I know that you said that you're using CAKeyframeAnimations, but if you want simple animation of UIView properties (origin, bounds, alpha, etc.), you can wrap the change of the property or properties in a begin / commit block and specify a delegate method that is called upon completion of the animation. As long as the delegate method takes three arguments, you can call it whatever you want. For example:
[UIView beginAnimations:nil context:NULL];
[UIView setAnimationDuration:ANIMATIONDURATIONINSECONDS];
[UIView setAnimationDelegate:self];
[UIView setAnimationDidStopSelector:@selector(yourAnimationHasFinished:finished:context:)];
// Change property or properties here
[UIView commitAnimations];
will cause the method
- (void)yourAnimationHasFinished:(NSString *)animationID finished:(BOOL)finished context:(void *)context;
to be called. The arbitrary naming this allows would provide you with a means of separating handling for the completion of different animations. I prefer this for simple animations.

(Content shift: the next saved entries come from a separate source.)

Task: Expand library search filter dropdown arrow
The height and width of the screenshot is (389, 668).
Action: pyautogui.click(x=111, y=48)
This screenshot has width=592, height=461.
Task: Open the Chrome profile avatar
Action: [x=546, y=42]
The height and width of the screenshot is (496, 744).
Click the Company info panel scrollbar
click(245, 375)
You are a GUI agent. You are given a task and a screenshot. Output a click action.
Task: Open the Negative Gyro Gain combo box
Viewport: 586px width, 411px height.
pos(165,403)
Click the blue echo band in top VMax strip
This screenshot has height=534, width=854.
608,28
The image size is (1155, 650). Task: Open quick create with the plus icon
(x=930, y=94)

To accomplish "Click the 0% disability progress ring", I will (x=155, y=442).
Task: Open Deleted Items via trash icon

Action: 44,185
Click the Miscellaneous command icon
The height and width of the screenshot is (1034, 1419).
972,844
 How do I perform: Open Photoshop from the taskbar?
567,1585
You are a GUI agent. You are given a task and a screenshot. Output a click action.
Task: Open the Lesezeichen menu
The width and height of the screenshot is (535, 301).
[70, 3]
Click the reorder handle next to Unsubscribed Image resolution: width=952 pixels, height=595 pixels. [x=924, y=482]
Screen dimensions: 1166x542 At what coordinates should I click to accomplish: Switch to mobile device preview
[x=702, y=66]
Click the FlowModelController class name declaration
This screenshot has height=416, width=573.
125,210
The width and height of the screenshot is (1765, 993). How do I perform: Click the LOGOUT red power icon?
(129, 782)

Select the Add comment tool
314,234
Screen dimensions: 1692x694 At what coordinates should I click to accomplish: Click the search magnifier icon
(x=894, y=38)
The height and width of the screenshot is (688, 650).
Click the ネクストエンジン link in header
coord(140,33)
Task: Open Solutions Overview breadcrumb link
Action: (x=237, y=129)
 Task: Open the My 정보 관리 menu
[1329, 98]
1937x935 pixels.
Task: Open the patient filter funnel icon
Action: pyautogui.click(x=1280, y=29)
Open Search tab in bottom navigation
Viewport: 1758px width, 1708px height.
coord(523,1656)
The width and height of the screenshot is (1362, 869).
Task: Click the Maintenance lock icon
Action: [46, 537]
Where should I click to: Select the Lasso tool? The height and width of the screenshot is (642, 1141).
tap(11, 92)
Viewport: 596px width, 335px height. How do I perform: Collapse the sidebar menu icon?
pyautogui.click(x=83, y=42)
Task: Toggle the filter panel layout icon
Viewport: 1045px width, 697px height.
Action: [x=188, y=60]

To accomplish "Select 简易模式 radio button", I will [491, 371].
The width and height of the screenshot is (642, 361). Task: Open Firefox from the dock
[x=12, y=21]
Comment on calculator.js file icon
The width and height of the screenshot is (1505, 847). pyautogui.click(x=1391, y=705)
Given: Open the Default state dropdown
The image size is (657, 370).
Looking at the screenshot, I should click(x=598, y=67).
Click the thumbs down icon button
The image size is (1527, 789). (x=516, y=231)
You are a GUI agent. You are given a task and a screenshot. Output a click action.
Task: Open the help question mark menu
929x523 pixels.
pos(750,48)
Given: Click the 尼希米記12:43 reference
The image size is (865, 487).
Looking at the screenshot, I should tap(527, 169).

For dealing with more complex animations that interact directly with CALayers, the animationDidStop:finished: delegate method does return the animation object that has finished. If you are making one instance that is the delegate for multiple animations, you could create an NSMutableDictionary of animations and NSNumbers for use in a switch statement within the animationDidStop:finished: method. As you create the CAKeyframeAnimation, use setObject:forKey: to assign it to its matching number, then use objectForKey: to find the number that corresponds to that animation in the completion method and feed that into a switch statement.